To do |
Arrange every nonblank line of the rows below as a Markdown table with the columns No. and Line, numbering the lines in order.

Entries for locating elements and text
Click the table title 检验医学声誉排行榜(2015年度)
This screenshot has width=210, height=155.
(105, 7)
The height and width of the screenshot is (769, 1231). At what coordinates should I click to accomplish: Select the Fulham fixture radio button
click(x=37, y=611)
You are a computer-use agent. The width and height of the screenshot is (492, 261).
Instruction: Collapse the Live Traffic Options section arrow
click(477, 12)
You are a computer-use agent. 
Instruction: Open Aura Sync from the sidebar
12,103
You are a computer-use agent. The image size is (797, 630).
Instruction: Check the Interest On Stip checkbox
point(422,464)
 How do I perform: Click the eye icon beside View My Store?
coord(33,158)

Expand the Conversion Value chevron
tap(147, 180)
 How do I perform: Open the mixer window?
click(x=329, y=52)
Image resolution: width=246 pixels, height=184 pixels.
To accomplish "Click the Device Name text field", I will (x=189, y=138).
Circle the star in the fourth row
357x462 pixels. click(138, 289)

Written solution |
| No. | Line |
|---|---|
| 1 | Click the table title 检验医学声誉排行榜(2015年度) |
| 2 | This screenshot has width=210, height=155. |
| 3 | (105, 7) |
| 4 | The height and width of the screenshot is (769, 1231). At what coordinates should I click to accomplish: Select the Fulham fixture radio button |
| 5 | click(x=37, y=611) |
| 6 | You are a computer-use agent. The width and height of the screenshot is (492, 261). |
| 7 | Instruction: Collapse the Live Traffic Options section arrow |
| 8 | click(477, 12) |
| 9 | You are a computer-use agent.  |
| 10 | Instruction: Open Aura Sync from the sidebar |
| 11 | 12,103 |
| 12 | You are a computer-use agent. The image size is (797, 630). |
| 13 | Instruction: Check the Interest On Stip checkbox |
| 14 | point(422,464) |
| 15 |  How do I perform: Click the eye icon beside View My Store? |
| 16 | coord(33,158) |
| 17 | Expand the Conversion Value chevron |
| 18 | tap(147, 180) |
| 19 |  How do I perform: Open the mixer window? |
| 20 | click(x=329, y=52) |
| 21 | Image resolution: width=246 pixels, height=184 pixels. |
| 22 | To accomplish "Click the Device Name text field", I will (x=189, y=138). |
| 23 | Circle the star in the fourth row |
| 24 | 357x462 pixels. click(138, 289) |